“It’s not cancer.”
These words are spoken to me by my (very) handsome surgeon as I’m still emerging from an anesthesia haze in the recovery room after emergency surgery.
“Okay… That’s good,” I say, never really thinking that it was going to be. This was a bit of an anomaly for me because I always assumed that anytime I felt something unusual going on in my body that I did indeed have cancer, but for some reason this time it hadn’t crossed my mind.
Several months ago after experiencing some intense stomach pain I went to my PCP who thumped on my distended abdomen for less than 30-seconds, told me to go buy some laxative and sent me on my way. Five hours later I found myself in an emergency room where after a Cat Scan I was descended upon by two medical staff, had a tube jammed down my nose and into my stomach and was told that essentially, something was strangling my small intestine and I needed to be admitted.

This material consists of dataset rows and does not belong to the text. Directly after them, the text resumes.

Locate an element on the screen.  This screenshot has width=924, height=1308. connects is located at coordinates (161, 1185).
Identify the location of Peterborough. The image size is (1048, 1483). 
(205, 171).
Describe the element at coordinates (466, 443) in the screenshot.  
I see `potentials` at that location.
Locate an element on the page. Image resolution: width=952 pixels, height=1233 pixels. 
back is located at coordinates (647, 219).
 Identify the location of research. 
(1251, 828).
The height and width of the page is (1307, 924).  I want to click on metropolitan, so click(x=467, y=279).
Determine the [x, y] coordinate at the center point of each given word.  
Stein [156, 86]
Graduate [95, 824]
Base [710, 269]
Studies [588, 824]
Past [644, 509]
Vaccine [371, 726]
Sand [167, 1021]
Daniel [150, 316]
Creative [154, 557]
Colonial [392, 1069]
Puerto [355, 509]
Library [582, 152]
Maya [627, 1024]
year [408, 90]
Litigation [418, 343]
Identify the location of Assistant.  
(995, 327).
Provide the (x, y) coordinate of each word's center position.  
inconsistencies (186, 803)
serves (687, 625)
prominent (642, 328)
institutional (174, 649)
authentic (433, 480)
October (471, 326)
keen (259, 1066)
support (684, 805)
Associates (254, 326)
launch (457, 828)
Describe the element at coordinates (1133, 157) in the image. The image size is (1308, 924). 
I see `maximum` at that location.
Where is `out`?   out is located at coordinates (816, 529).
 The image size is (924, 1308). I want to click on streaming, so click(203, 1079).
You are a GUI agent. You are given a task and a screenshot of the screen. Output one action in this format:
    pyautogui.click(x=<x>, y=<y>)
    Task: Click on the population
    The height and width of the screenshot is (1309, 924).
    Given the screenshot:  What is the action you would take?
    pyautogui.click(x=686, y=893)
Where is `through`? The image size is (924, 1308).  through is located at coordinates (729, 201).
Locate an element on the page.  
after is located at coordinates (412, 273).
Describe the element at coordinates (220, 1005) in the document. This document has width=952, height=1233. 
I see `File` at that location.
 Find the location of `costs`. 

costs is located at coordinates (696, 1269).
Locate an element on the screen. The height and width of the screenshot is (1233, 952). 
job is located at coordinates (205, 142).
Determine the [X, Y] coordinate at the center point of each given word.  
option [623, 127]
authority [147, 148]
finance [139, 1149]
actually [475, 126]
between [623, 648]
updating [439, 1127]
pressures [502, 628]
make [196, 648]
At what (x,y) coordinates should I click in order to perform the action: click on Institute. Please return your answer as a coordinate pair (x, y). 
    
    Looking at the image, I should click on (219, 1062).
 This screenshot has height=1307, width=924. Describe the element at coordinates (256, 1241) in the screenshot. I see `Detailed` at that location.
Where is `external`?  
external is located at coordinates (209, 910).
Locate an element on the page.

Other than having my daughter sixteen years ago I had never been hospitalized for anything and everything happened so quickly that it was hard to process the flurry of activity– the IVs, the vitals being taken every four hours, the administering of medication and the monitoring of the stuff that nobody should ever have to see that was being extracted from my stomach via the tube. I vomited repeatedly, something I haven’t done in 27 YEARS and that was more traumatic than any other part of this frenzied scenario.
I became this pliable mass, being formed and shaped into machines, onto cold metal slabs of tables where robotic-like arms took more 360-degree images of my abdomen. I just did what I was told– let them attach stuff to me, insert more unknown liquids into my IV and accepted the Ativan that was offered to me every once in a while. I’ve never felt more at the mercy of anything in my life. It was the ultimate of relinquishing control.
I was naïve enough the next morning to ask during the 6:00 am rounds if I would be able to go home that day. The doctor and surgeon, without having to say the words, basically let me know that that wouldn’t be happening. When I begged to have the tube removed just for a little while, and immediately vomited rather violently the surgeon dashed out of the room and came back within ten minutes to tell me that he had put me on the schedule for surgery the following morning. So, clearly, I wasn’t going home any time soon.
The surgeon presented a few different scenarios but never once mentioned cancer, and neither did I. The procedure went off without a hitch, taking less than 45-minutes from beginning to end. An errant band of tissue left over from laparoscopic day surgery in my twenties was causing a blockage and apparently with just one or two snips, the problem was solved and I was released the following day.
Ten days later at my follow-up with the surgeon I reminded him of those first words he said to me in the recovery room.
“I think I said it more for myself,” he said.
“Why, did you really think you were going to find cancer?” I asked.
He hesitated before saying, “Yes. I thought it was a good possibility.”
As part of their jobs doctors have to keep their patients from panicking. If he had told me of his suspicions before the surgery I would have completely crumbled. I didn’t blame him for being honest with me but for the rest of that day I was thrown off, questioning my mortality, so when about 3 weeks later, there were some unusual things going on with my entire digestive system I was certain beyond a shadow of a doubt, that this time, I indeed had cancer.
I Googled every symptom I had, endless amounts of time a day, and the top three were all signs of cancer. I scoured copies of my x-rays and Cat Scan results from the days in the hospital, using the internet as my medical dictionary. No matter how many times I read the words “normal” and “unremarkabIe” I was still convinced that my surgeon had missed something, that malignant cells were somehow hiding in the places that weren’t visible during surgery. Based on the things I read I staged my own cancer and read articles on how to tell my teenager that I was going to die. I did this for three weeks, the earliest I’d be able to see a doctor to get seen.
I didn’t and don’t have cancer. After I saw my doctor and he confirmed it for me, my symptoms immediately disappeared, but the relentless reminder of my age and mortality has stayed with me. I’m 53 and other than needing to lose about 15 pounds, I’m in perfect health. As I age, cancer will always be a possibility and I know myself well enough that I won’t stop Googling every strange and new symptom that comes along, and that I will always pray to hear the words, “It’s not cancer.”